I am an avid water drinker. I probably drink 3-4 Nalgene bottles of water each day when I am pregnant/breastfeeding.

DD was 2 weeks late and with this baby, I have had 5 false starts to labor (contractions 5 minutes apart but then they fizzle out).

This baby is not officially due until the end of October, but I think the dates are wrong and have thought for a long time that he will be here much sooner. I will be 38 weeks this Wed.

I have read that fasting and becoming dehydrated can induce labor -- but this sounds really unhealthy to me. But I am wondering if I drank 'less' water if labor would actually come and these false starts would stop.

What do you think?


----------



## NatureMama3 (Feb 25, 2004)

It hasn't been my experience. I was constantly close to or actually dehydrated with my youngest because I vomitted the whole way through. He was 2 weeks late.

I *did* have the false starts that you mention and my midwife noticed a pattern. Every time he moved lower in position I would start up with contractions like that but they always petered out. She said it was likely just uterine irritation caused by his moving and that's why it didn't continue like real labor would.








they sure are frustrating as is wanting to be in labor worse than anything!


----------



## Ruthla (Jun 2, 2004)

If drinking water "stops labor", then it was either BH contrax or premature labor. Enough hydration isn't going to inhibit normal labor when the baby is ready and/or the placenta is aging.

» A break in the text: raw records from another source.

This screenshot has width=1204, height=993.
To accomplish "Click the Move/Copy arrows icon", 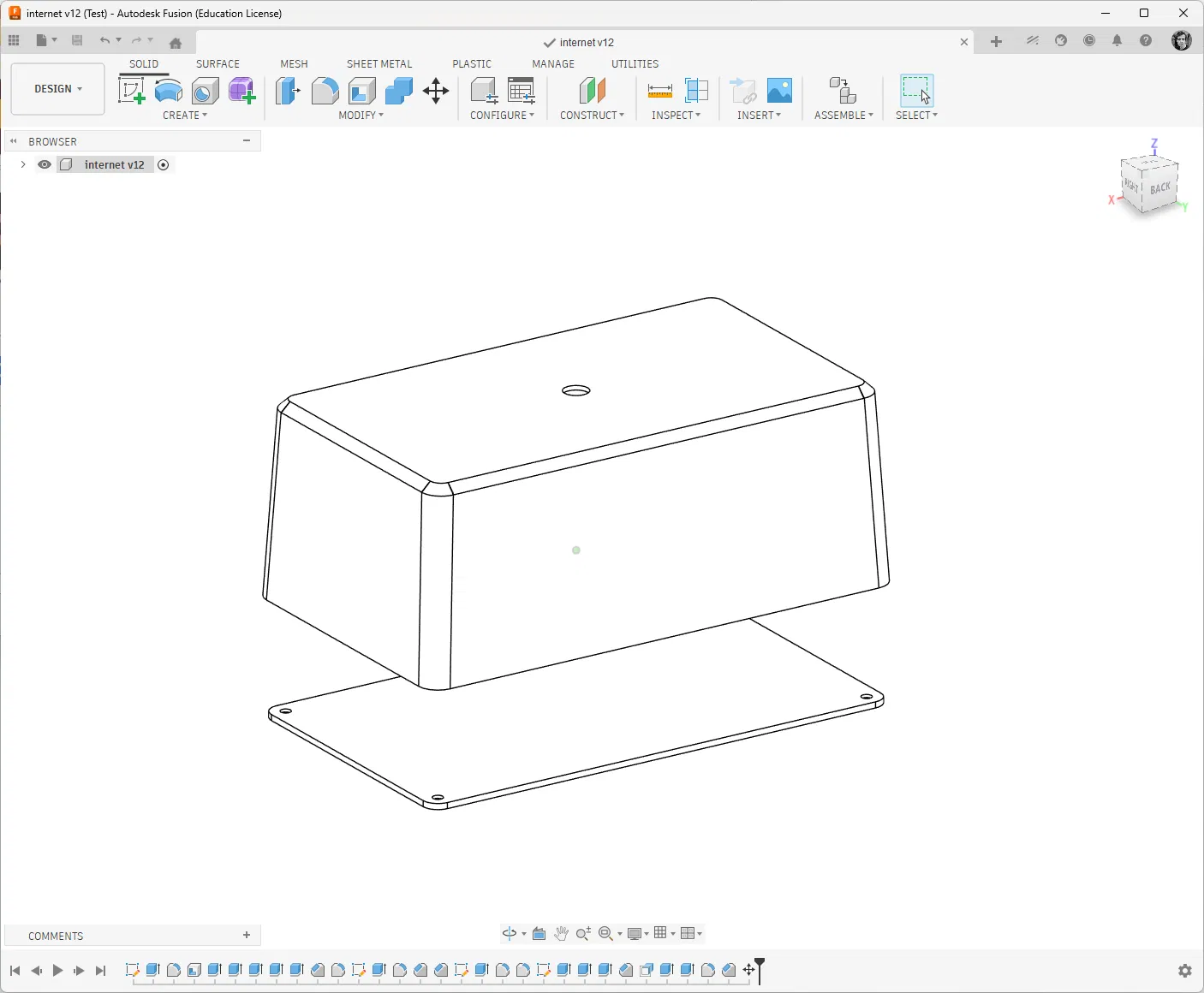I will 436,91.
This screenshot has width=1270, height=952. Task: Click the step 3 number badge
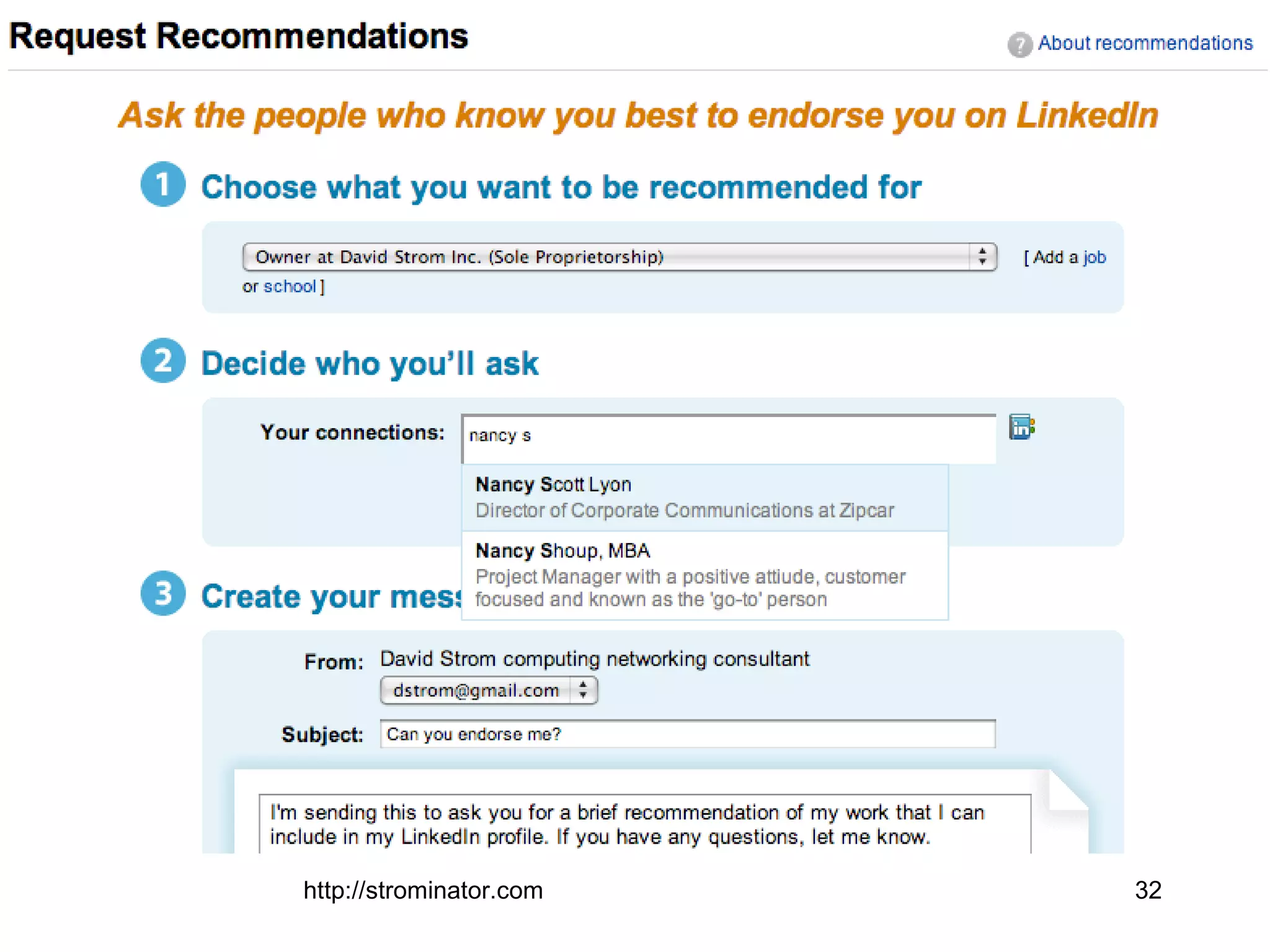click(163, 593)
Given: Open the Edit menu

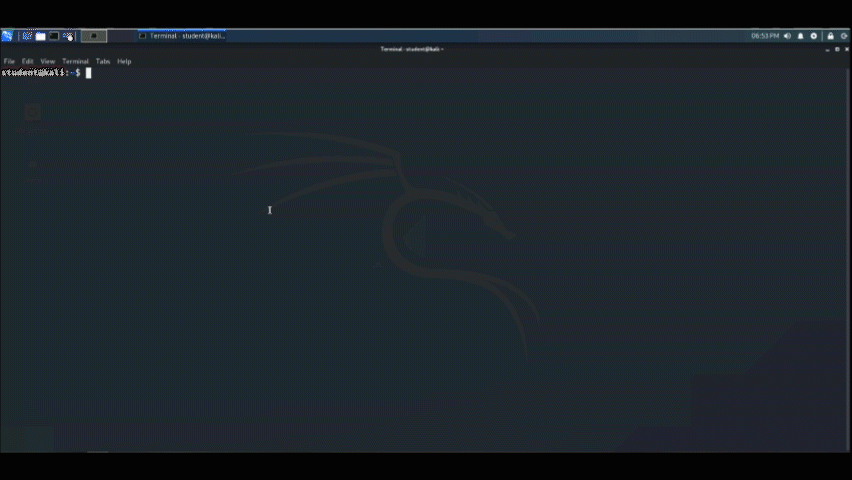Looking at the screenshot, I should (27, 61).
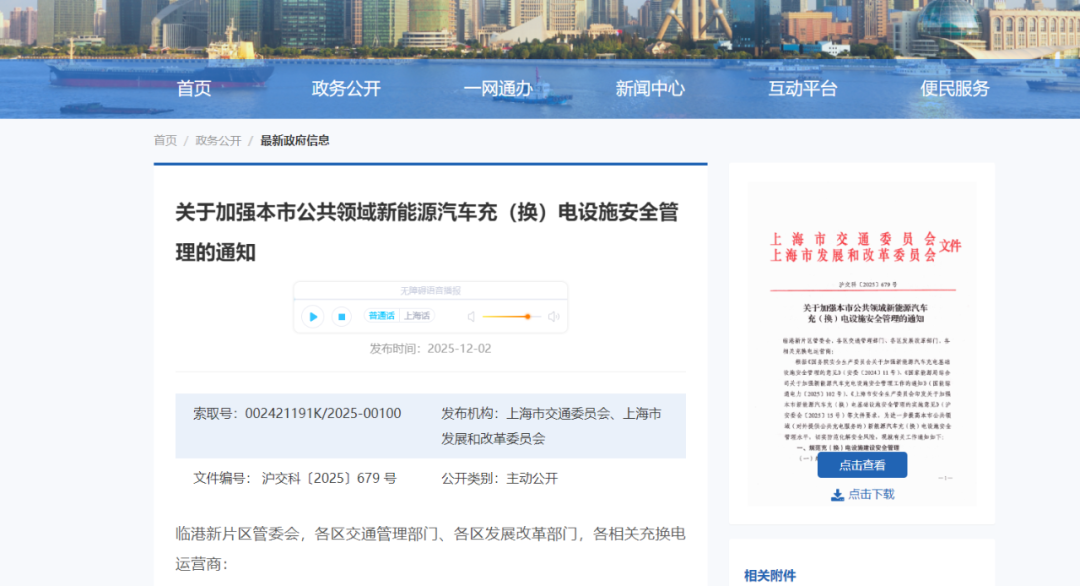Screen dimensions: 1080x586
Task: Click the low-volume speaker icon to mute
Action: 471,316
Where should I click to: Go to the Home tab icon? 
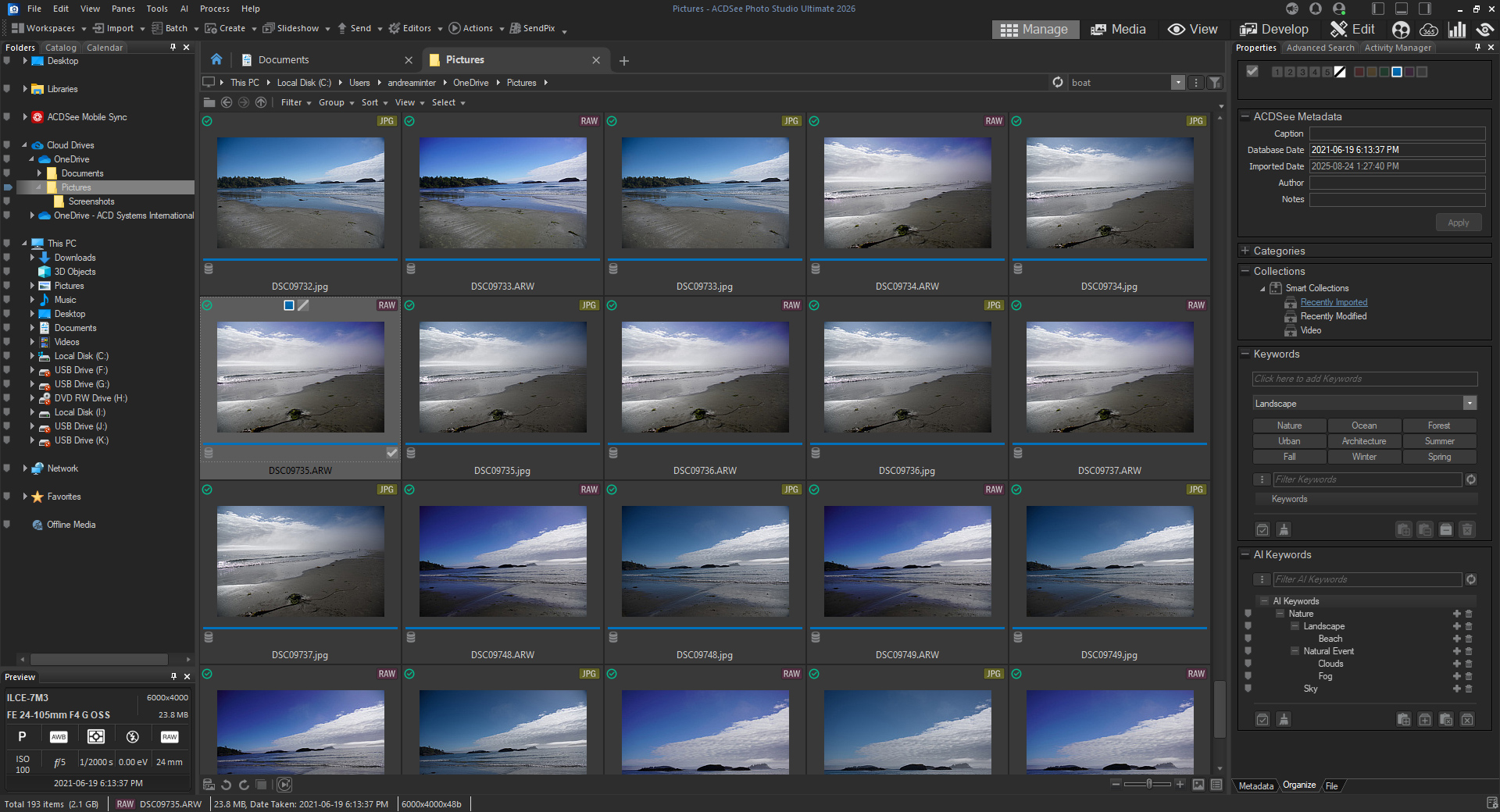click(x=216, y=60)
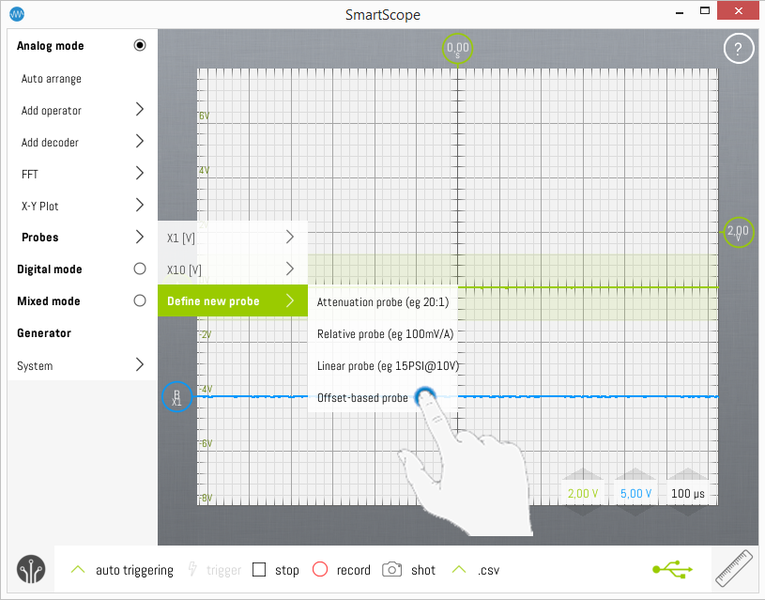765x600 pixels.
Task: Enable Digital mode radio button
Action: [x=140, y=269]
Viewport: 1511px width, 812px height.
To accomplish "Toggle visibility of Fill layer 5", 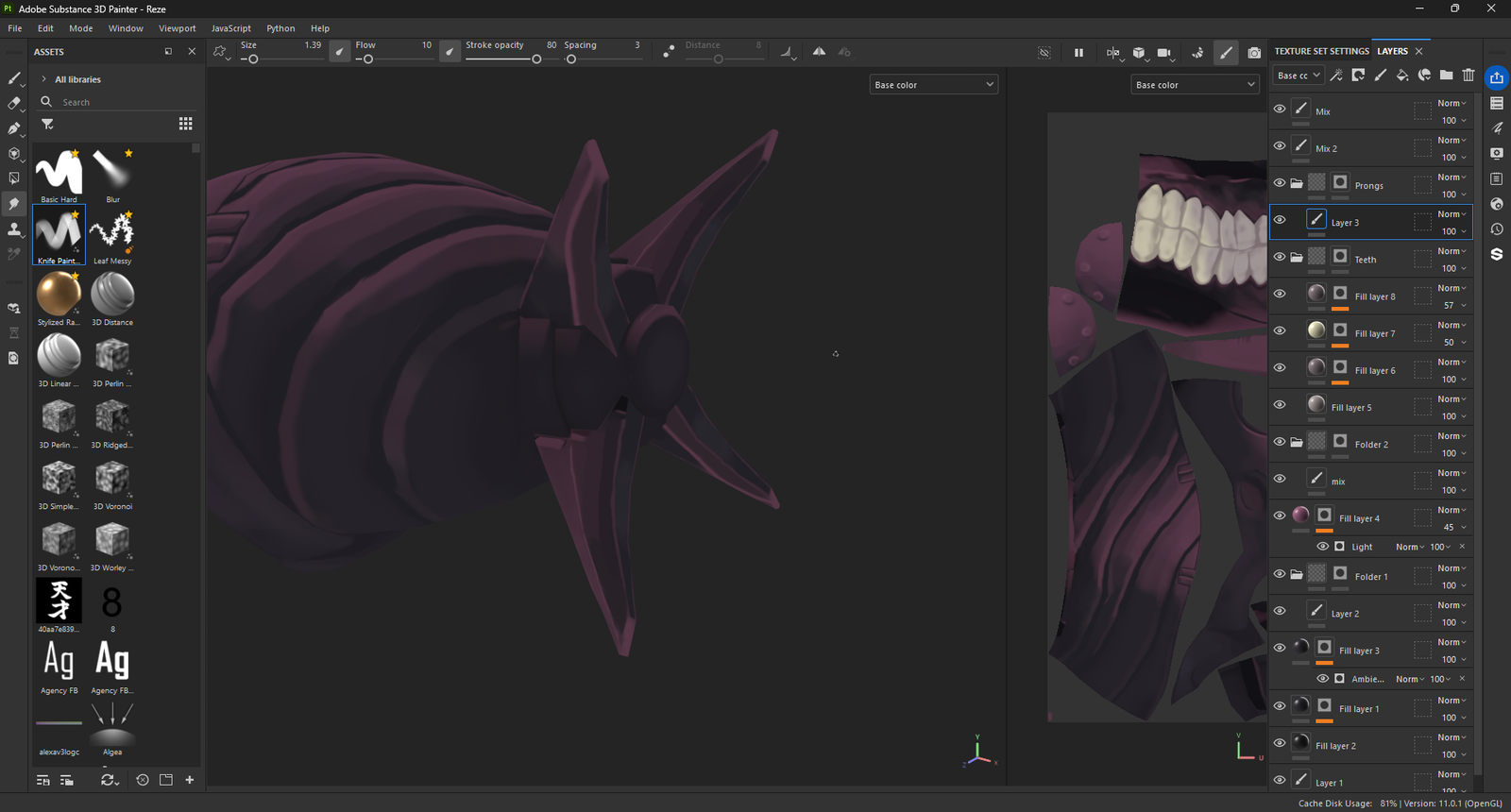I will pyautogui.click(x=1279, y=405).
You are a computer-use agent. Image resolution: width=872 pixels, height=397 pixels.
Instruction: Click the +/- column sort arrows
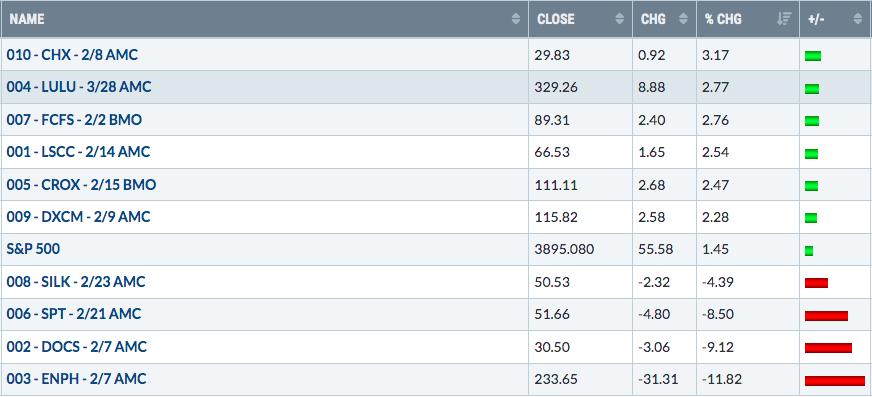[857, 19]
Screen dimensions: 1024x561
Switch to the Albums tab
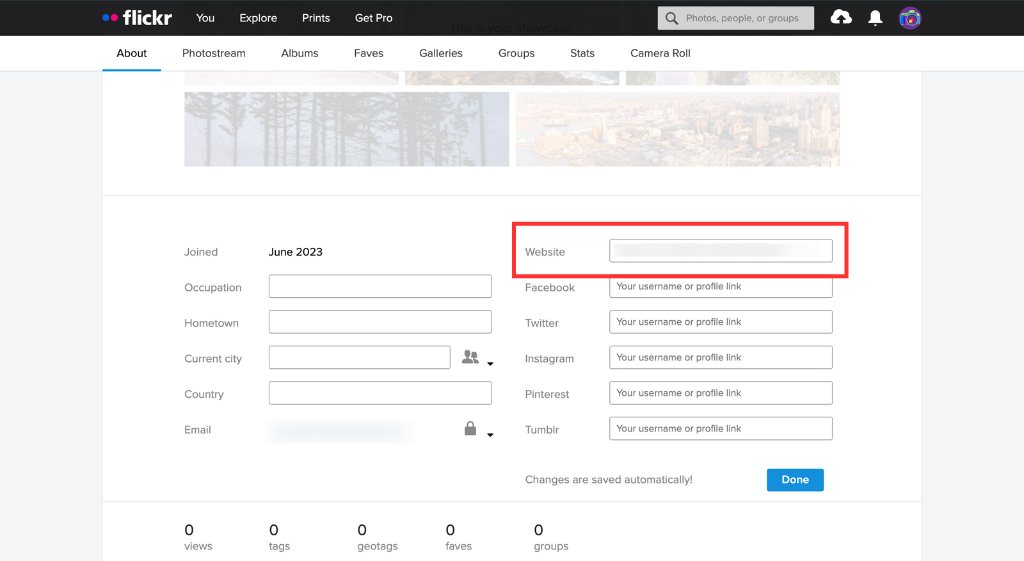299,53
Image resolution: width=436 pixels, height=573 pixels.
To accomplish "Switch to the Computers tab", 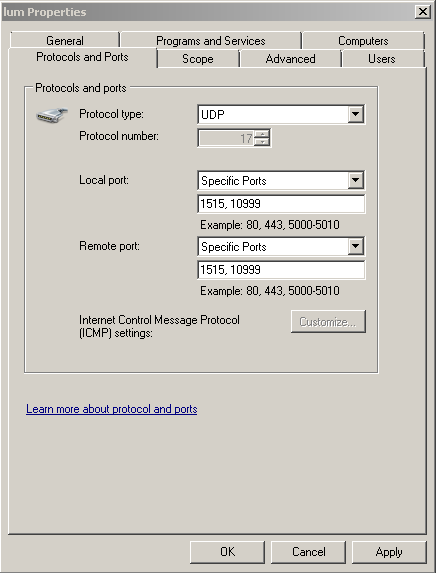I will [x=363, y=40].
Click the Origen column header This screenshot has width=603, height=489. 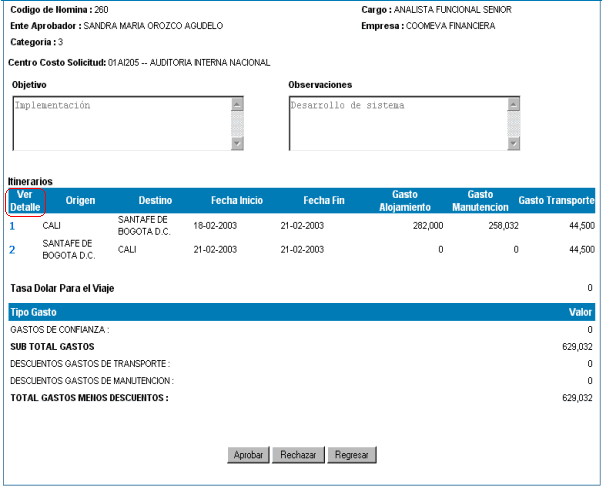point(80,201)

If you let yourself get dehydrated, then maybe you'd have worse BH contrax, but I doubt you'd go into real labor any sooner.


----------



## ksera05 (Apr 14, 2006)

Real labor (whether preterm or full term) will NOT be stopped by drinking water and/or lying down. So I'd vote no.


----------



## tribalmax (Oct 10, 2004)

Well that is good news...beause I am thirsty (even though I have had 2 1/2 bottles today already). I just tend to drink lots of water -- and in most situations, that is a wonderful thing..

Glad to hear that it is not stalling labor...

Now, if I could just encourage this baby to come...










Do you think how a child comes into this world is an indication of their personality?

DD is a powerhouse -- she is stubborn -- knows what she wants and very strong willed! Her labor and birth was all of that.

This baby seems to be a tease -- tennative -- testing the waters....it will be interesting to see if this is his personality.


----------